The methods utilized in this study are applicable to both clinical and laboratory settings. Our clinical partners have been implementing the specimen collection methods described here with relative ease. Clinical laboratory techniques are changing rapidly and exploring the use of PCR and DNA gene-chip technologies for diagnostics. Consequently, it is very likely that culture-independent bacterial detection techniques such as 16S sequencing could be utilized in a clinical laboratory setting in the near future.

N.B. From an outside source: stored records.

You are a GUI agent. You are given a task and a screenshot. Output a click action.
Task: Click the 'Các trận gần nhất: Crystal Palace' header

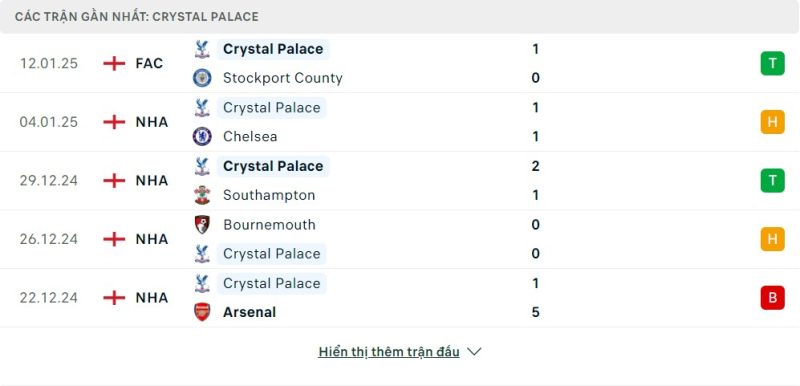click(137, 17)
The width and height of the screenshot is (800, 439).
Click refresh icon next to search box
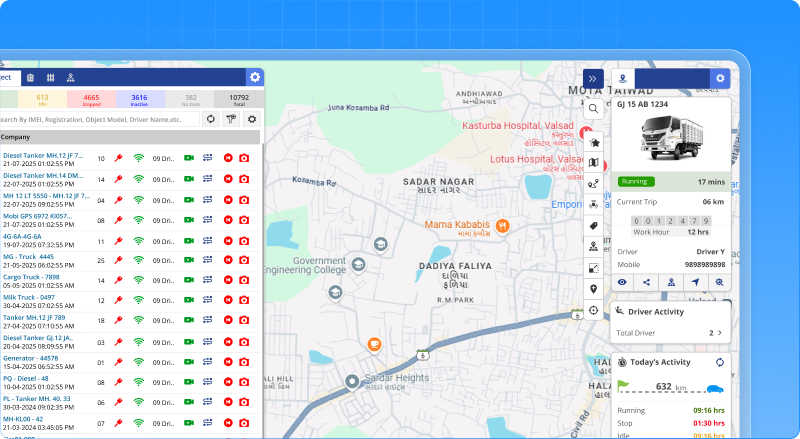[x=211, y=119]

These findings could significantly impact specimen collection protocols and sampling techniques for experimental studies and for clinical diagnostic evaluation and treatment of vaginal disease, as microbes indicative of an unhealthy vaginal state may be absent or underrepresented in one sampling site or by one sampling method but may be predominant in another. This niche variation is particularly important with regard to obstetric and neonatal care in considering the appropriate collection technique for the determination of group B streptococcal colonization in pregnant women, a critical risk factor for adverse postpartum outcome (15
). Thus, based on the results of this study, an overall scoop of the entire vaginal tract that includes collection of adherent bacteria might provide a more representative view of the vaginal microbial composition and may be important for accurate clinical evaluation of individuals, especially those with highly heterogeneous microbiota or those who may be transitioning into disease.